Data collection is often seen as a one-time event and is neglected in favour of building better model architecture. As a result, hundreds of hours are lost in fine-tuning models based on imperfect data. According to Andrew Ng, we “need to move from a model-centric approach to a data-centric approach.”
Model-centric approach
Over the last decade, most AI applications have employed a model-centric (or software-centric) approach–designing empirical tests to develop the best model architecture and training procedure to improve the performance of a model. This consists of fixing data and optimising and developing new programs to learn from the data better.
Recently, there's been more and more talk about data-centric vs model centric approaches. Interesting paper highlighting the issue in practice –> ' “Everyone wants to do the model work, not the data work”: Data Cascades in High-Stakes AI ' https://t.co/tpAO2qHVDH
— Sebastian Raschka (@rasbt) April 15, 2021
Data-centric approach
Given the extensive set of techniques available today, theoretical advancement in AI could be furthered by focusing on data instead of software architectures. Indubitably, data has a significant influence over what a model learns.
That said, a data-centric approach isn’t the same as a data-driven approach. While the former deals with using data to understand what needs to be created, the latter refers to a system for collecting, deconstructing, and extracting insights from data.
A data-centric AI system emphasises programming and iterating datasets rather than the code, and represents a shift of interest from big data to good data. It entails spending more time on systematically changing and improving datasets to improve the accuracy of ML applications. It doesn’t necessarily emphasise the size of the dataset but is more concerned with the quality of the data. To wit, data doesn’t need to be expansive but labelled correctly and carefully selected to cover the bases.
Benefits of a data-centric approach
A one-size-fits-all AI system to extract insights from data across the industries is not practical. Instead, the organisations are better off developing data-centric AI systems with data that reflects exactly what the AI needs to learn.
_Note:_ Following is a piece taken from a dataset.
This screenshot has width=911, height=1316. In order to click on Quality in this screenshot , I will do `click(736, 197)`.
While an internet company may have the data of millions of users for their AI system to learn from, industries such as healthcare lack sizable datasets. For instance, an AI system may have to learn to detect a rare disease from just a few hundred samples.
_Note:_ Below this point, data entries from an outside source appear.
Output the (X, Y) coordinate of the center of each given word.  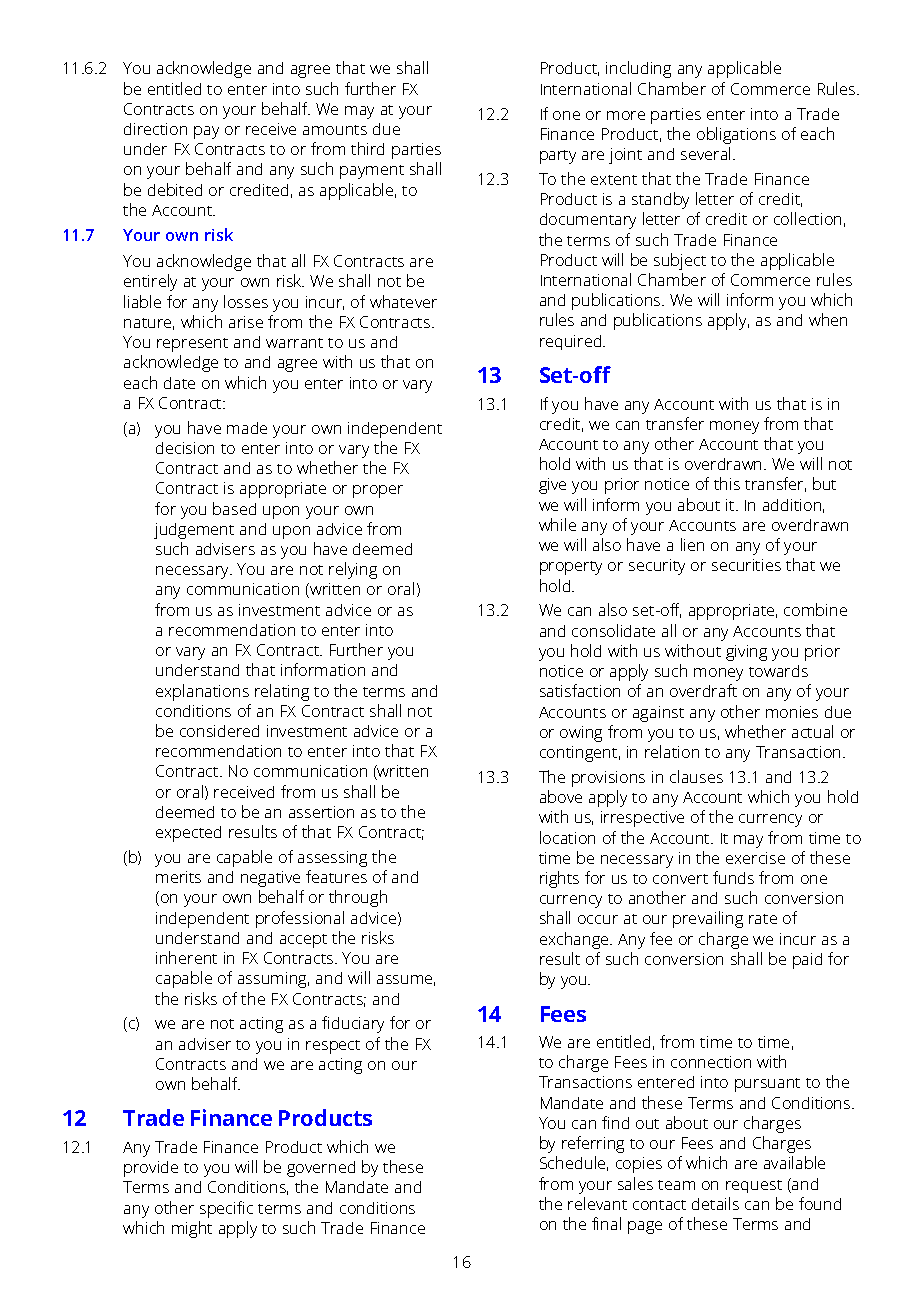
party (558, 157)
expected (188, 834)
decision (185, 448)
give (552, 486)
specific (226, 1209)
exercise (755, 858)
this (727, 483)
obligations (736, 135)
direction (155, 129)
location (567, 837)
Moving from a model-centric to a data-centric approach can help bypass the supply problem of AI talent and eliminate the need for hiring a large team for a smaller project.
Why now?
The performance of modern models have improved drastically, but such models don’t generalise to a wider set of domains and more complex problems. The most effective way to build and maintain domain knowledge is to focus on data and not the model. In other words, data management should be prioritised over software development.
Since AI systems require maintenance over a long time, we need to establish ways to manage the data for AI systems—for which there are no existing procedures, norms, or theory.
How to measure the quality of data
Consistent labelling: Inconsistent labels can introduce noise in the data but can be mitigated by introducing appropriate guidelines.
According to Andrew Ng, one can avoid labelling discrepancies in the following ways: (1) have two independent labelers label a sample of images; (2) have a metric for where labelers disagree and inconsistencies appear; (3) routinely revise labelling guidelines until there aren’t any discrepancies.
Accuracy: This is an assessment of how close a label is to the Ground Truth data—which is a subset of training data that has been labelled by an expert so that it can be used to test the accuracy of the annotator. Benchmark datasets are used to ascertain how accurate the overall quality of data is.
Review: It involves an expert visually spot-checking annotations, although sometimes all labels are double-checked.
Noisy data: The smaller a dataset is, the more noisy data it’s likely to have. In larger datasets, the noisy labels are usually averaged out. However, there is no margin for error for critical use cases like medical image analysis, and even a small amount of noisy data can lead to significant errors.